1. § 419 BGB ist auch im Steuerrecht anwendbar (Anschluß an Urteil des BFH vom 5. Februar 1986 I R 78/82, BFHE 146, 199, BStBl II 1986, 504).

2. Die Bestellung einer Grundschuld erfüllt nicht die Voraussetzungen für eine Vermögensübertragung nach § 419 BGB, wenn das belastete Grundstück im wesentlichen das gesamte Vermögen des Bestellers ausmacht und die Grundschuld unter Berücksichtigung der anderen Belastungen den noch freien Wert des Grundstücks erfaßt.

3. Entsprechendes gilt auch dann, wenn die Grundschuld nicht neu bestellt, sondern eine an den Eigentümer zurückgefallene Grundschuld übertragen wird.

AO 1977 § 191 Abs. 4; BGB § 419.

Vorinstanz: FG München

Sachverhalt

Die Klägerin und Revisionsklägerin (Klägerin) betreibt ein Alten- und Pflegeheim. Sie übernahm im Jahre 1981 durch Vertrag von Frau B, die als Gesamtschuldnerin neben ihrem Ehemann erhebliche Steuerschulden aus den Jahren 1972 und 1973 hat, eine an erster Rangstelle eingetragene Eigentümerbriefgrundschuld an dem Grundstück der Frau B in Höhe von 350.000 DM nebst Zinsen. Die Grundschuld hatte Frau B zunächst ihrer Mutter abgetreten; sie war ihr als deren Erbin wieder zugefallen. Das Grundstück ist zugunsten von anderen Gläubigern außerdem mit Zwangssicherungshypotheken belastet, von denen eine auf 300.000 DM lautet. Das Amtsgericht .... hat den Wert des Grundstücks in dem aus der genannten Zwangssicherungshypothek betriebenen Zwangsversteigerungsverfahren mit Beschluß vom Januar 1986 auf 520.000 DM festgesetzt.

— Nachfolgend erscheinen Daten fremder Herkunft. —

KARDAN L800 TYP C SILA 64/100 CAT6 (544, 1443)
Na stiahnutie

In dem Abtretungsvertrag über die Grundschuld wurde außerdem die gesamte Wohnungseinrichtung des auf dem Grundstück der Frau B stehenden und von den Eheleuten B bewohnten Hauses an die Klägerin übereignet. Für die Eheleute B wurde ein lebenslängliches, unentgeltliches Nutzungsrecht an der Wohnungseinrichtung vorbehalten. Hinsichtlich der Grundschuld wurde vereinbart, daß die Verwertung des Grundstücks nur mit Zustimmung von Herrn oder Frau B erfolgen konnte. Der Grundschuldbrief wurde treuhänderisch von einem Rechtsanwalt verwaltet.

Als Gegenleistung für die Abtretung der Grundschuld und die Übereignung der Wohnungseinrichtung verpflichtete sich die Klägerin, einem der Ehegatten einen Freiplatz in dem von ihr betriebenen Alten- und Pflegeheim zu gewähren. Solange von diesem Freiplatz noch nicht Gebrauch gemacht wurde, sollte Frau B und (sofern diese verstarb) Herrn B ein Rücktrittsrecht von dem Vertrag zustehen, wenn sich der Zweck der Klägerin oder deren Leitung änderte oder Herr oder Frau B in wirtschaftliche Not gerieten.

Die Vollstreckungsstelle des Beklagten und Revisionsbeklagten (Finanzamt - FA -) pfändete im Jahre 1984 wegen der Steuerschulden den Anspruch von Frau B gegen die Klägerin auf Rückgewähr der Grundschuld. Daraufhin kündigte die Klägerin die Grundschuld, nachdem vorher Frau B der Verwertung der Grundschuld zugestimmt und die Aushändigung des Grundschuldbriefes an die Klägerin veranlaßt hatte.

Im Jahre 1985 schlossen die Eheleute B und die Klägerin dann eine Änderungsvereinbarung zu dem Vertrag von 1981. Darin verpflichtete sich die Klägerin, die Rechte aus der Grundschuld solange nicht geltend zu machen, als Frau B oder Herr B noch Eigentümer des Grundstücks waren und das darauf stehende Haus bewohnten, es sei denn, daß über das Grundstück eine Verfügung, gleich welcher Art, stattfände. Das Rücktrittsrecht der Eheleute B von dem Vertrag wurde ersatzlos aufgehoben.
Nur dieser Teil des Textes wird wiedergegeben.